C. Prosecutorial Misconduct
Gordon’s prosecutorial misconduct claims face a similar fate. Evaluating a claim of prosecutorial misconduct is a two-step process.
United States v. Fleming,
667 F.3d 1098, 1103 (10th Cir. 2011). First, we ask “whether the conduct was, in fact, improper.”
United States v. Oberle,
136 F.3d 1414, 1421 (10th Cir. 1998) (quotation marks omitted). If so, we then determine whether reversal is warranted.
Id.
This claim continues the leitmotif— the government wrongfully restrained his assets and deprived him of his ability to use them to fund his defense. But, as we concluded on direct appeal and have already explained, even assuming the government acted improperly, reversal is not required because Gordop failed to show he was inadequately represented in the trial court by his retained counsel or the unavailability of other assets with which to pay retained counsel.

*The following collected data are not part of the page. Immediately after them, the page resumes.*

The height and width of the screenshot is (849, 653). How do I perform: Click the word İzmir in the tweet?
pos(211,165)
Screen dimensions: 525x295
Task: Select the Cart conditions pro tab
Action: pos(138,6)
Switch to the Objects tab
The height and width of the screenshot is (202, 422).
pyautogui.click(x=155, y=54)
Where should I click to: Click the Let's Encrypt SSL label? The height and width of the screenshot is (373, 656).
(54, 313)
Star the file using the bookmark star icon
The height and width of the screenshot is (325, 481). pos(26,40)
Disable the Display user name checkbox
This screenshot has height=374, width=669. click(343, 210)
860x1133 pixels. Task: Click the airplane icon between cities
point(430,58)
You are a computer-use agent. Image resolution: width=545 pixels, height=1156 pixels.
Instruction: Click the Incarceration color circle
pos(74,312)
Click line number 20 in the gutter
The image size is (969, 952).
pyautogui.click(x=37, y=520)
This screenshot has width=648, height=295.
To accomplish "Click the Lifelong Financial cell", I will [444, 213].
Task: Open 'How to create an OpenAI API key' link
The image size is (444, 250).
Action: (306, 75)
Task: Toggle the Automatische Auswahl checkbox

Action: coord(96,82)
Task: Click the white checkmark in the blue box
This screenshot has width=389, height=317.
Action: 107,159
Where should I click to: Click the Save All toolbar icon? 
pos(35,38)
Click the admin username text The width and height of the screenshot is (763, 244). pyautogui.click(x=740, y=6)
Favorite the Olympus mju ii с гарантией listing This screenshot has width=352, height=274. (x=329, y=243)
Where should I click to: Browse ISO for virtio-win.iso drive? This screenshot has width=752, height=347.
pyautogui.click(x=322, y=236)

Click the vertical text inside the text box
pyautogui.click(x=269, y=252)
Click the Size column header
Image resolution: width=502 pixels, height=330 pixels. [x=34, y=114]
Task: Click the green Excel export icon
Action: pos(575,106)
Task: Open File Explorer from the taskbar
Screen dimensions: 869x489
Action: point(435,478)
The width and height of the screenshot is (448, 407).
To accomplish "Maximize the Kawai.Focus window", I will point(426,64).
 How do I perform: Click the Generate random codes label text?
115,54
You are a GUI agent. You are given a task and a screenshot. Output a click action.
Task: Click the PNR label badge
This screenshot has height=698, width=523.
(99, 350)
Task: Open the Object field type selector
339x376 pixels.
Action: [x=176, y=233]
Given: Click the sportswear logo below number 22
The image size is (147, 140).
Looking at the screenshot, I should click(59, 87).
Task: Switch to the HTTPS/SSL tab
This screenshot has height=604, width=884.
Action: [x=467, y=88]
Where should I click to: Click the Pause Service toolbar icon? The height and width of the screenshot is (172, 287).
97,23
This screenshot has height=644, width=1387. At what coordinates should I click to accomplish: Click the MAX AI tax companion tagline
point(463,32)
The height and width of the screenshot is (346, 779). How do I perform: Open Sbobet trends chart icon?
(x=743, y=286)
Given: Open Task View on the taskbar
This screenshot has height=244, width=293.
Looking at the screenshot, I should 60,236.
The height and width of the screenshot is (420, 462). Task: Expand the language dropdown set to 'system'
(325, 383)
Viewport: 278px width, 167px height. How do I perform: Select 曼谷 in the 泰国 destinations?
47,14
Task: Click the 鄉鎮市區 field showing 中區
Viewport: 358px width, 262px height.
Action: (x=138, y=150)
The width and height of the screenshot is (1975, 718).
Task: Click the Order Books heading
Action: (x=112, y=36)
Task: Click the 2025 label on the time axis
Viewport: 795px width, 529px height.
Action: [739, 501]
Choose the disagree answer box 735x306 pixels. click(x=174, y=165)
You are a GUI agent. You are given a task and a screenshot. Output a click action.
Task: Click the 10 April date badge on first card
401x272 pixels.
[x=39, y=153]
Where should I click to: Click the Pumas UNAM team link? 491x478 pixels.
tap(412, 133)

Gordon also claims the government knowingly presented the perjured testimony of several key factual witnesses, at trial or failed to correct the false testimony when it occurred. As the judge properly concluded in denying this claim, “Gordon ... points to nothing more than apparent inconsistencies in the witnesses’ testimonies” which alone do not constitute perjury and fail to show the prosecution knew the testimony was false. (R. at 252.)
See Tapia v. Tansy,
926 F.2d 1554, 1563 (10th Cir. 1991) (“Contradictions and changes in a witness’s testimony alone do not constitute perjury and do not create an inference, let alone prove, that the prosecution knowingly presented perjured testimony.”);
see
also United States v.
Frazier, 429 Fed. Appx. 730, 734 (10th Cir. 2011) (unpublished) (“Discrepancies in testimony are common, and can generally be explained as resulting from human failings short of intentional lying. To reverse Defendant’s conviction on this ground would bring many, perhaps most, convictions into question. We will reserve such reversals for cases in which perjury and knowledge of perjury are either clear on the record or have been found by the lower court.”).
We DENY a COA and DISMISS this matter.
Gordon’s request to proceed on appeal
informa pauperis (ifp)
is DENIED-AS MOOT. The relevant statute, 28 U.S.C. §. 1915(a), does not permit litigants- to avoid.payment of fees; only prepayment of fees may be excused. Since we have reached the merits of this matter, prepayment of filing and docketing fees is no longer an issue, but liability for those fees remains. Gordon is required to pay all filing and docketing fees ($505.00). Payment must be made to the Clerk of the District Court.